I sought refuge in Rick’s house most nights.  I felt somewhat ashamed, sleeping in someone’s home without paying rent.  A free-loader and a homeless woman.  Had they started feeding me soup, I would surely have left, never to return.  Other nights, Rick happily slept with me in my conversion van.  Unaware of the existence of camp-style propane heaters, it helped to have a warm body next to me in my sleeping bag.  

The end to my adventure came one blistery night.  I had made the mistake of parking in a supermarket lot in a town where I was unfamiliar.  It had been a long Saturday and I had gone out drinking and dancing with Rick.  It made sense to us to crash close by the nightclub as neither of us were alert enough to drive back to his parents’ home.  In the middle of the night I was startled awake by the sudden flood of bright lights shining through the curtains of my van.  My heart began to beat rapidly and I felt undoubtedly vulnerable.  Ice covered the streets and driveways in the area and I was half-naked under my comforters.  As I struggled to get my pants on, someone pounded impatiently on the door of the van.  Rick had had more to drink than I, and he was still asleep when the noise alarmed him.  He sat up abruptly and tried to dress in haste as well.  

I moved up front and rolled down the window.  A gruff police officer instructed me to exit the van immediately.  I obeyed and the moment that I opened the door, he swung it wider and pulled me out into the cold without a coat.  He demanded to know if anyone else was in the vehicle and I told him that Rick was inside.  Rick came up front once he was dressed and the officer told us to put our hands up against the van and we were frisked from head to foot.  I was trembling and could hear my teeth chattering.  Instead of freeing us both, the officer handcuffed me and put me in his police car.  He had run my plates while I slept and discovered an unpaid speeding ticket with a warrant for my arrest.  I asked Rick to follow me in the police car and to pay my bail with my checkbook.  

To say nothing of the glaring irony, I was completely humiliated in front of Rick.  The great freedom that I had perceived for almost a year had completely vanished that night.  I was taken into custody and physically restrained by a man twice my size and treated like a common criminal.  Was it the climax to my historically dysfunctional relationships?  Or was it simply a crossroads at which I would essentially have to redefine what it meant to be unchained?  

Slowly, as weeks passed, I came to the decision to get an apartment.
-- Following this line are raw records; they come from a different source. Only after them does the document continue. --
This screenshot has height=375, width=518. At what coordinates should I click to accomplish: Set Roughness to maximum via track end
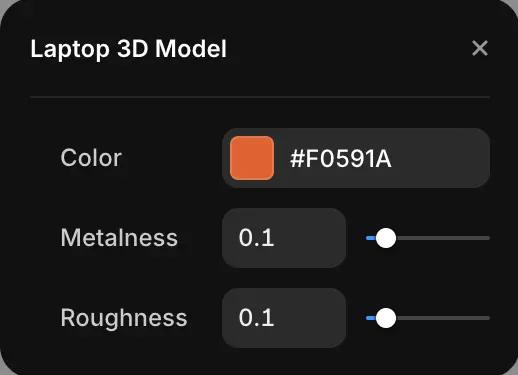click(x=488, y=318)
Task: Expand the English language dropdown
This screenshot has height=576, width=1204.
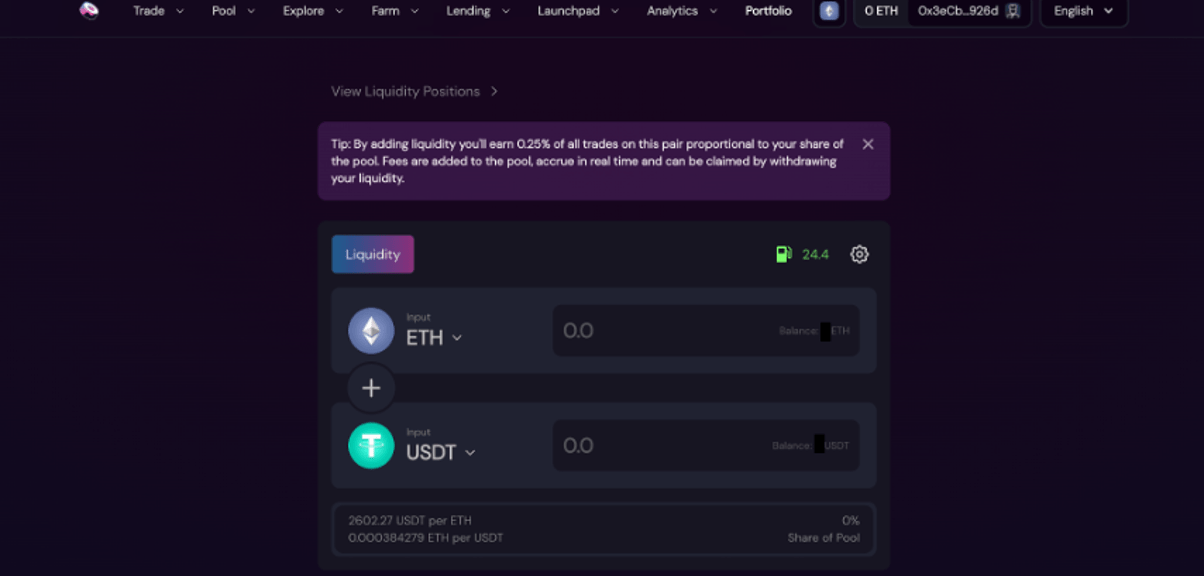Action: tap(1083, 11)
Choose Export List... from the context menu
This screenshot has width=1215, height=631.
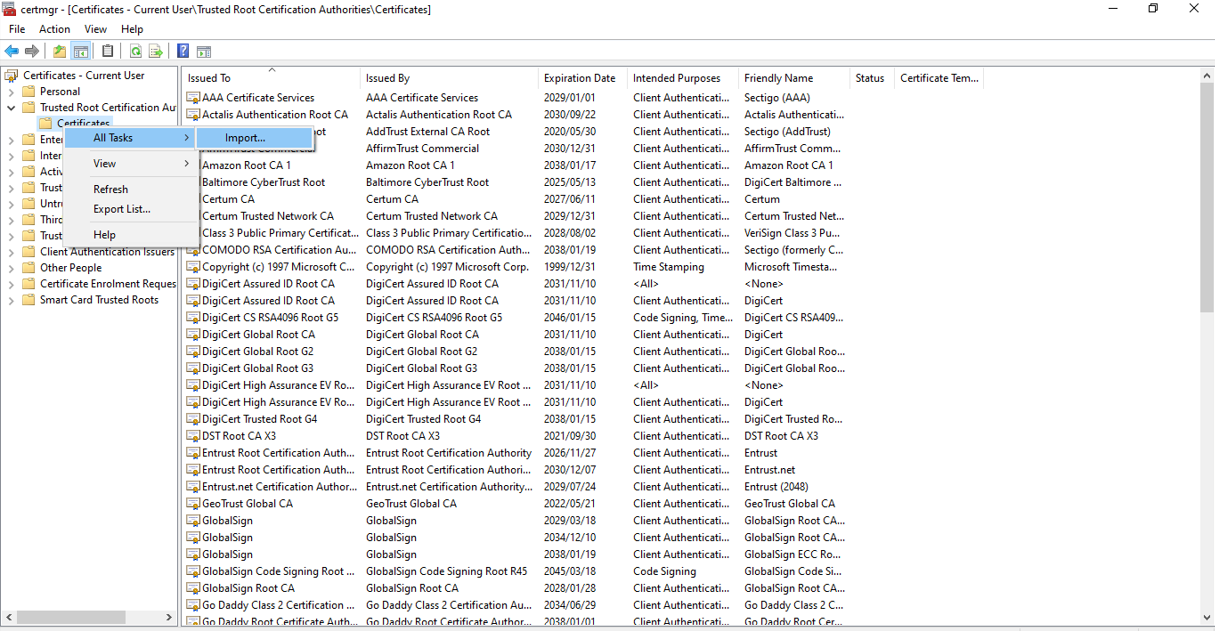(x=122, y=209)
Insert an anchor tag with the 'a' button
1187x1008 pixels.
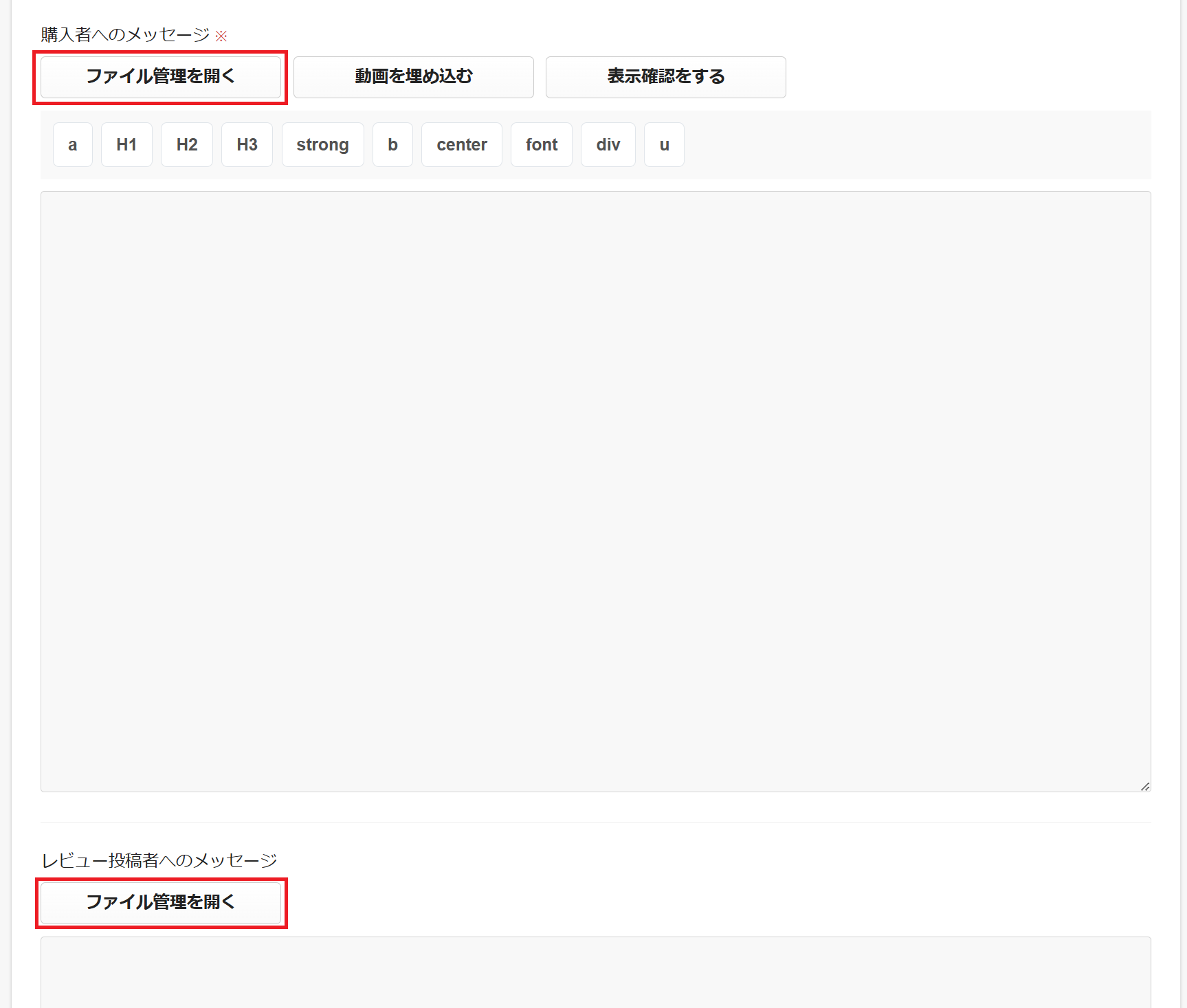[x=72, y=145]
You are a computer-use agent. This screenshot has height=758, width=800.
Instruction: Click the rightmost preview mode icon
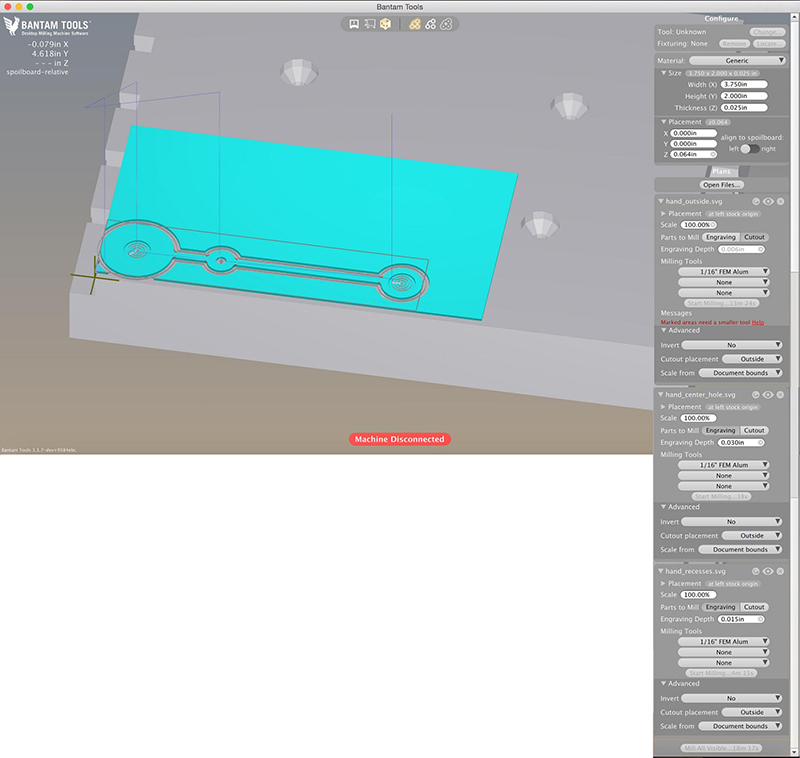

It was, in part, a decision made out of a sense of defeat, but it was also based on a primitive yearning for home, not simply for four walls where I resigned myself to remain after my day was done, as my old duplex had been; but for comfort and family -- for enduring, unconditional love and protection.  Perhaps, then, it was an expression of personal growth that I was now ready to stake claim to a piece of the earth as my own.  

 

Author's Biography

Juliet Cordova-Allen is working on an advanced degree in Illinois and spends much of her time studying people in public places, experimenting with various social situations and recording most of them when she isn’t laughing at human nature.   

Having written for years, Juliet is now in the throws of a dramatic career change as she attempts a crash dive into the world of writing.  She recently went on a submission spree and is currently working on a nonfiction book.